Start of INPUT DATA

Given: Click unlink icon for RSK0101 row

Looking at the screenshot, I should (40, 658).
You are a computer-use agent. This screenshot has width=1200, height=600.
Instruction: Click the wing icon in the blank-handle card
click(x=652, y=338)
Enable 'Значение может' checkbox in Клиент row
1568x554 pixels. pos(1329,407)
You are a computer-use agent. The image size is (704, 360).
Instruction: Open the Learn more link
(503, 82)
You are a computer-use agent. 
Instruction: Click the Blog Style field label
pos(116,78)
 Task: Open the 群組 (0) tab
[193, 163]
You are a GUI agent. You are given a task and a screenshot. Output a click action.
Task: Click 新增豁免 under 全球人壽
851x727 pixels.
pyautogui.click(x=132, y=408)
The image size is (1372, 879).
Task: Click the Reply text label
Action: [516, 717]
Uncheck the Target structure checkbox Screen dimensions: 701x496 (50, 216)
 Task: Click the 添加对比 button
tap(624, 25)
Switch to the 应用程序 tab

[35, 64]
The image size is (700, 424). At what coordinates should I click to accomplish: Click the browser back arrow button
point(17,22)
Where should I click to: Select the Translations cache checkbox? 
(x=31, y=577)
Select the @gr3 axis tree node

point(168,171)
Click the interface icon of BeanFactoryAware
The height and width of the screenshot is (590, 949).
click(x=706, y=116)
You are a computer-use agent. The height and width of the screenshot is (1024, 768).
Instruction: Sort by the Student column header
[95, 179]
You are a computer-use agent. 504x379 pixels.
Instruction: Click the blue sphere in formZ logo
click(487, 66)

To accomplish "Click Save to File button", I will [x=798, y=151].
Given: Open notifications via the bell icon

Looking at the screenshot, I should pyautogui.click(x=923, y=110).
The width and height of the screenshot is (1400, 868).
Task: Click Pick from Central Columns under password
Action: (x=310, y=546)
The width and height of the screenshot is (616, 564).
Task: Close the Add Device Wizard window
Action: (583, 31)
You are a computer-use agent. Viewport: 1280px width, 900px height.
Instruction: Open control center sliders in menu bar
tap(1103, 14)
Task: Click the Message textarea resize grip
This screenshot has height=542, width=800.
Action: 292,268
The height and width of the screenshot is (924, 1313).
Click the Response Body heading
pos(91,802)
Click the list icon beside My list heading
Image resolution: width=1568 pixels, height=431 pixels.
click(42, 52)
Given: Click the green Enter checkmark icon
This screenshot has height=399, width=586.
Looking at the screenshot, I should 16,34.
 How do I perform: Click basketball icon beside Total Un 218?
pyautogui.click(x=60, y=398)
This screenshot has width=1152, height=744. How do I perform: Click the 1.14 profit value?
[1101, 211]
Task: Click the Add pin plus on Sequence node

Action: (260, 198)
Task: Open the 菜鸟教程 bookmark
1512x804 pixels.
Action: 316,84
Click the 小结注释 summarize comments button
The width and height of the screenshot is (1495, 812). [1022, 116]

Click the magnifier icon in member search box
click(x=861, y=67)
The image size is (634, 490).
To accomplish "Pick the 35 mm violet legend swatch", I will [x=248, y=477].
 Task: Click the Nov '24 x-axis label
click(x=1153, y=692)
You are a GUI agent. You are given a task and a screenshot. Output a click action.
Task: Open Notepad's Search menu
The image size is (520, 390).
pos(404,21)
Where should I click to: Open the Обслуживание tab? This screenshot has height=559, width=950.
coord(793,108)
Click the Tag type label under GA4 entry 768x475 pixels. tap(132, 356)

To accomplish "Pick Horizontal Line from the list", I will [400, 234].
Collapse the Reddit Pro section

End of INPUT DATA

• TASK DESCRIPTION:
Take the material above and return all of it exactly.

• RESULT FOR THIS TASK:
Given: Click unlink icon for RSK0101 row

Looking at the screenshot, I should (40, 658).
You are a computer-use agent. This screenshot has width=1200, height=600.
Instruction: Click the wing icon in the blank-handle card
click(x=652, y=338)
Enable 'Значение может' checkbox in Клиент row
1568x554 pixels. pos(1329,407)
You are a computer-use agent. The image size is (704, 360).
Instruction: Open the Learn more link
(503, 82)
You are a computer-use agent. 
Instruction: Click the Blog Style field label
pos(116,78)
 Task: Open the 群組 (0) tab
[193, 163]
You are a GUI agent. You are given a task and a screenshot. Output a click action.
Task: Click 新增豁免 under 全球人壽
851x727 pixels.
pyautogui.click(x=132, y=408)
The image size is (1372, 879).
Task: Click the Reply text label
Action: [516, 717]
Uncheck the Target structure checkbox Screen dimensions: 701x496 (50, 216)
 Task: Click the 添加对比 button
tap(624, 25)
Switch to the 应用程序 tab

[35, 64]
The image size is (700, 424). At what coordinates should I click to accomplish: Click the browser back arrow button
point(17,22)
Where should I click to: Select the Translations cache checkbox? 
(x=31, y=577)
Select the @gr3 axis tree node

point(168,171)
Click the interface icon of BeanFactoryAware
The height and width of the screenshot is (590, 949).
click(x=706, y=116)
You are a computer-use agent. The height and width of the screenshot is (1024, 768).
Instruction: Sort by the Student column header
[95, 179]
You are a computer-use agent. 504x379 pixels.
Instruction: Click the blue sphere in formZ logo
click(487, 66)

To accomplish "Click Save to File button", I will [x=798, y=151].
Given: Open notifications via the bell icon

Looking at the screenshot, I should pyautogui.click(x=923, y=110).
The width and height of the screenshot is (1400, 868).
Task: Click Pick from Central Columns under password
Action: (x=310, y=546)
The width and height of the screenshot is (616, 564).
Task: Close the Add Device Wizard window
Action: (583, 31)
You are a computer-use agent. Viewport: 1280px width, 900px height.
Instruction: Open control center sliders in menu bar
tap(1103, 14)
Task: Click the Message textarea resize grip
This screenshot has height=542, width=800.
Action: 292,268
The height and width of the screenshot is (924, 1313).
Click the Response Body heading
pos(91,802)
Click the list icon beside My list heading
Image resolution: width=1568 pixels, height=431 pixels.
click(42, 52)
Given: Click the green Enter checkmark icon
This screenshot has height=399, width=586.
Looking at the screenshot, I should 16,34.
 How do I perform: Click basketball icon beside Total Un 218?
pyautogui.click(x=60, y=398)
This screenshot has width=1152, height=744. How do I perform: Click the 1.14 profit value?
[1101, 211]
Task: Click the Add pin plus on Sequence node

Action: (260, 198)
Task: Open the 菜鸟教程 bookmark
1512x804 pixels.
Action: 316,84
Click the 小结注释 summarize comments button
The width and height of the screenshot is (1495, 812). [1022, 116]

Click the magnifier icon in member search box
click(x=861, y=67)
The image size is (634, 490).
To accomplish "Pick the 35 mm violet legend swatch", I will [x=248, y=477].
 Task: Click the Nov '24 x-axis label
click(x=1153, y=692)
You are a GUI agent. You are given a task and a screenshot. Output a click action.
Task: Open Notepad's Search menu
The image size is (520, 390).
pos(404,21)
Where should I click to: Open the Обслуживание tab? This screenshot has height=559, width=950.
coord(793,108)
Click the Tag type label under GA4 entry 768x475 pixels. tap(132, 356)

To accomplish "Pick Horizontal Line from the list", I will [400, 234].
Collapse the Reddit Pro section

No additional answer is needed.